Since 2006, the council has cut 26 staff positions; township ranks now number 325 employees, according to Campbell. Mayor Bernie Platt has announced plans for a 4 percent decrease in township property taxes for next year.
While the Democratic candidates say they are considering further cost cuts, they also say they believe Cherry Hill residents expect a higher quality of life and are willing to pay for it.
"During the door knocking, the question of taxes has come up," said Bannar. "But the strength of this town is its neighborhoods, and we're going to maintain that quality of life."
In Cherry Hill, the median family income for 2007 was estimated at $83,143, more than $30,000 above the national average, according to U.S. census data.
Cherry Hill is not the only municipality spending more, said Bill Dressel, president of the New Jersey State League of Municipalities. With insurance costs increasing and a number of new state regulations in such areas as employee pension and salary negotiations, he said, municipalities have little choice but to raise taxes.
"These are state-imposed costs, not costs the towns have a whole lot of wiggle room on," Dressel said. "People say you have too many employees, but with the unions you can't do anything about it."

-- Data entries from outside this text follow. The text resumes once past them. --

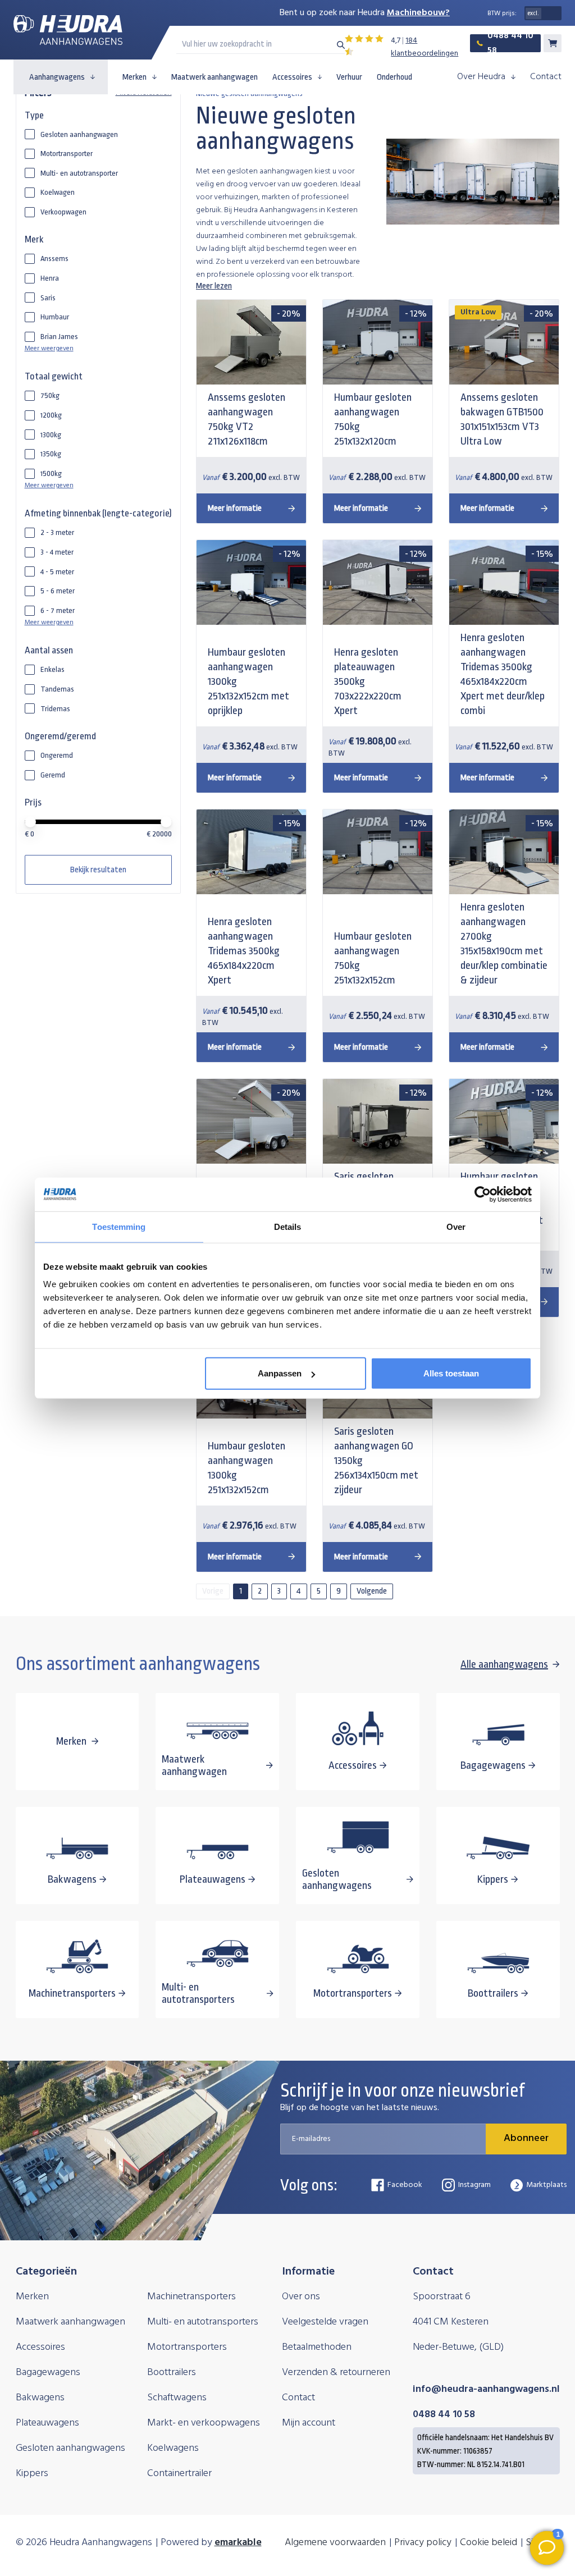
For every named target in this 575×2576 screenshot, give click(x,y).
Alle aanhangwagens (504, 1664)
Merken (134, 77)
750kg (50, 395)
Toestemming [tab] (118, 1226)
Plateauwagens (47, 2423)
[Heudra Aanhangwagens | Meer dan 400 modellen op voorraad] (67, 30)
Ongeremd (56, 755)
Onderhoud (394, 77)
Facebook (404, 2185)
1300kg (50, 435)
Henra (49, 278)
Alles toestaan (451, 1373)
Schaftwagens (177, 2398)
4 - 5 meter (57, 572)
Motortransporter (66, 153)
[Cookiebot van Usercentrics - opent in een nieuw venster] (482, 1194)
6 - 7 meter (57, 610)
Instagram (474, 2185)
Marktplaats (546, 2185)
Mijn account (308, 2423)
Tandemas (57, 689)
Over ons (301, 2297)
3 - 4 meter (57, 552)
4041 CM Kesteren (451, 2322)
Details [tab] (288, 1226)
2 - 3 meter (57, 532)
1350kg (50, 454)
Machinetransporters (191, 2297)
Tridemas (55, 708)
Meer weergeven (49, 348)
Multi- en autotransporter (79, 173)
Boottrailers (171, 2372)
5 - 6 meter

Cherry Hill's increased spending is in line with other New Jersey municipalities. From 2005 to 2008, the last year for which data are available, municipal spending increased 15 percent statewide, according to the New Jersey Department of Community Affairs. During the same period, Cherry Hill's spending increased 14 percent, according to township budget data.
Jerry Cantrell, president of the New Jersey Taxpayers' Association, attributed the spending increases to poor management by elected officials at all levels of government.
"I call it the cancerous culture of deception. Everyone is looking for someone else to blame," he said. "No one questions anything. Go to a council meeting. People are just sitting there, and they don't understand what their role is."
Guerrieri and his running mates say they can bring the budget down. Their plan for savings include cutting administrative staff in the short term and, in the long term, taking a harder line in negotiations with employees and town vendors.
"Look at the cost of living, and look at the wage increases," Guerrieri said. "Do we just roll over and say, 'Take what you want'? We're not talking about cutting police, but how about we negotiate real contracts?"
But for Fleisher, the township needs to look beyond simple staff cuts and salary reductions and consider consolidating services with other towns. He said officials also should implement more sustainability initiatives, such as recycling and reducing energy use, programs that are under way and expected to provide long-term savings.
"What we do needs to be reflective of the true priorities of the town," he said. "It's not just about cutting. You have to look to opportunities to see that you grow in the right way, too."
Voter turnout in Cherry Hill is likely to be high Nov. 3, with what has become a closely contested governor's race.
In 2005, when Gov. Corzine was elected, 51 percent of Cherry Hill's registered voters went to the polls - compared with 33 percent for the mayoral election in 2007, when there were no highly publicized state or federal races, according to the county clerk.